BIG THOUGHTS HERE
[...] …read more Source: Postmodern Conservative [...]
I agree with your points, and that “blended” method of online education sounds terrible for liberal arts courses; that would just WORSTEN the problem, since it just aggrandizes the VANITY of the online professors like Sandel even more. Which was one of the reasons you cite for why people are suggesting the blended classes replace traditional classroom lectures in the first place.
It’s still pretty awesome that 20 million Chinese watch Sandel’s MOOC. What an incredible opportunity to subvert their communist ideals!
If only we could get the good folks over in North Korea to watch Sandel’s show. Who knows what could happen.
I think it is your best one yet on MOOCs.
This is completely off topic, but I can’t help hearing Moops every time I read MOOCs.

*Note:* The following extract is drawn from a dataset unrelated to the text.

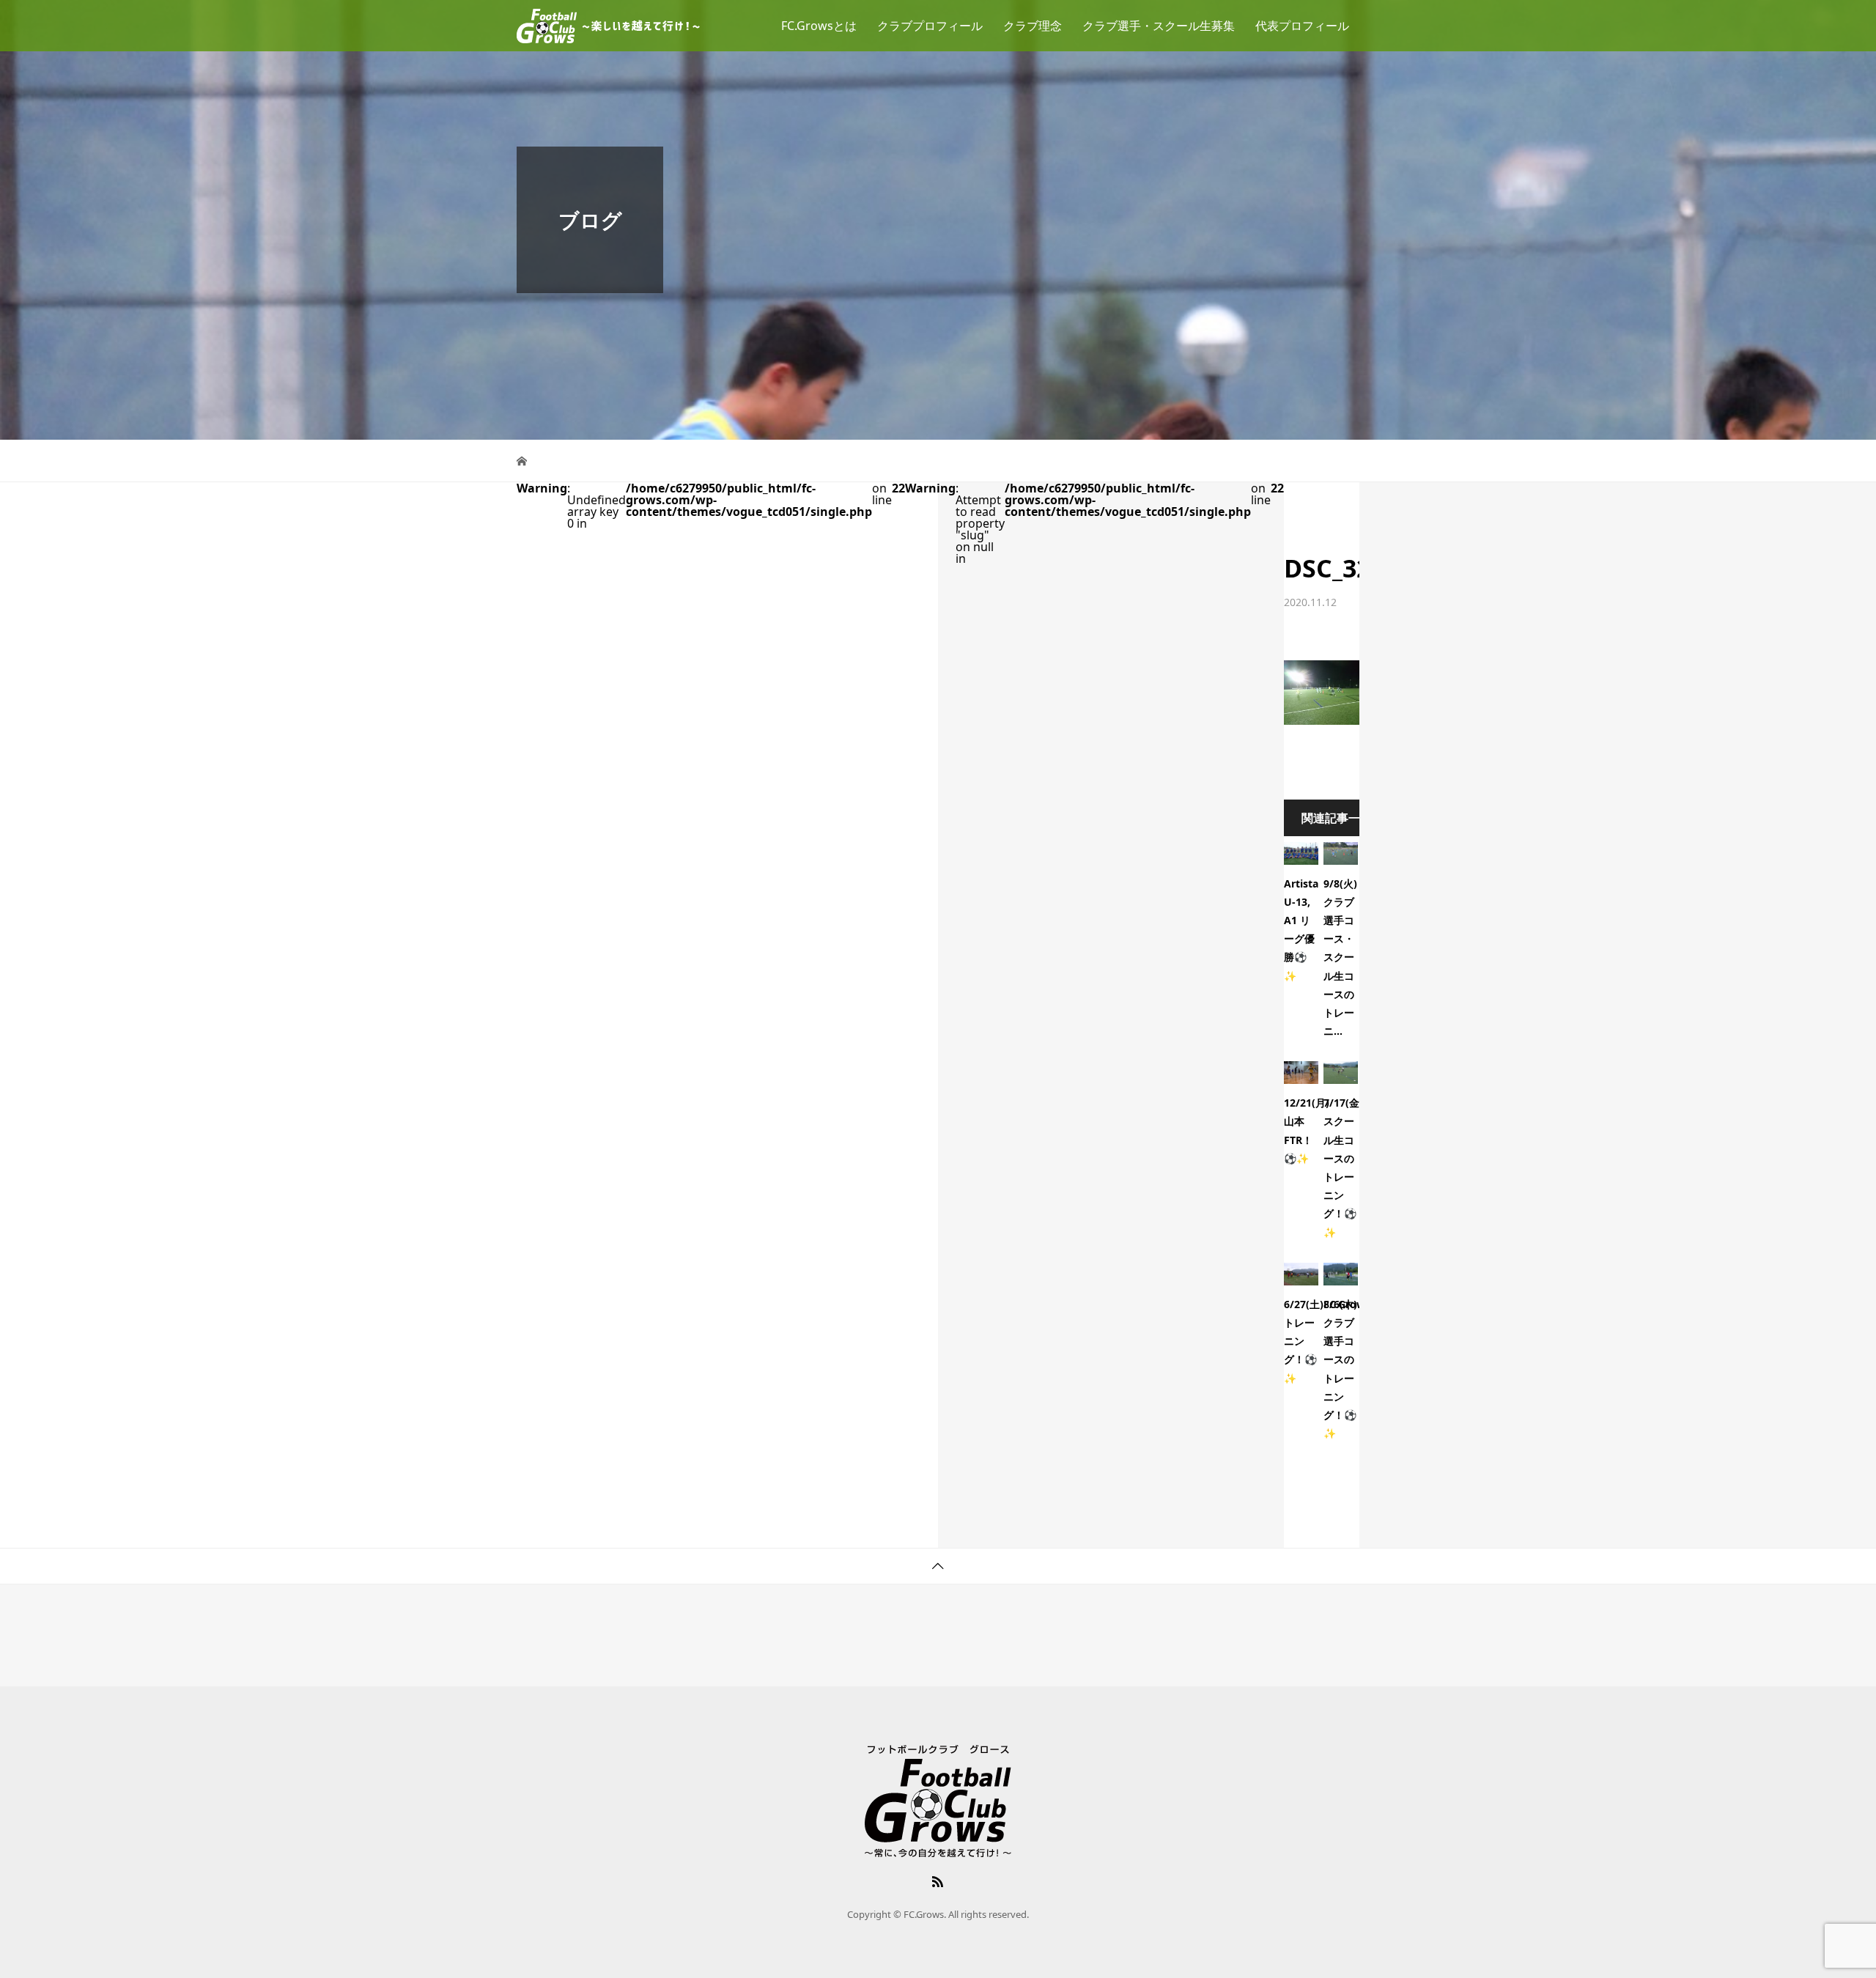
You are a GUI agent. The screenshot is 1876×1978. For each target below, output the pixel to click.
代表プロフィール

As the token pro-MOOC Pomocon threader I think this article is a pretty perceptive critique on how MOOC’s could be a case of using a powerful tool for, what?, evil? I think MOOC’s are terrific for ways of conveying technical level content to a wide audience. So Peter’s point at the end about an online Accounting Course is correct. But I think MOOC’s can start to look like Oprah-fied content for the intellectually pretensious when it becomes a forum for celebrity intellectuals. It’s just another form of TED talk.
There is a lot of merit to considering where MOOC’s are well utilized and when MOOC’s only reinforce the problems in our intellectual establishments. Sandel’s course sounds an awful lot like the latter.
Pseudo, I think we pretty much agree on the MOOC front. People who love them also think there’s a lot of easy wisdom in them TEDs.
Peter I think so too. And ‘easy wisdom’ is a good way to describe the symptom. The greek Sophists would have loved TED’s.
On a related note, I’m sure everyone here is aware that Hillsdale is essentially doing the same thing over at their website:
Which makes me wonder, are these sort of offerings going the usher in a new generation of Daily Me Syndrome? Or Daily Me Syndrome 2.0?
It’s quit possible we are looking at a networked society that is becoming ever more fragmented into a variety of boutique worldviews promulgated by celebrity intellectuals and growing ever more estranged from competing points of views.
In other words, are these sort of networked enclaves only going to give rise to a more extreme version of today?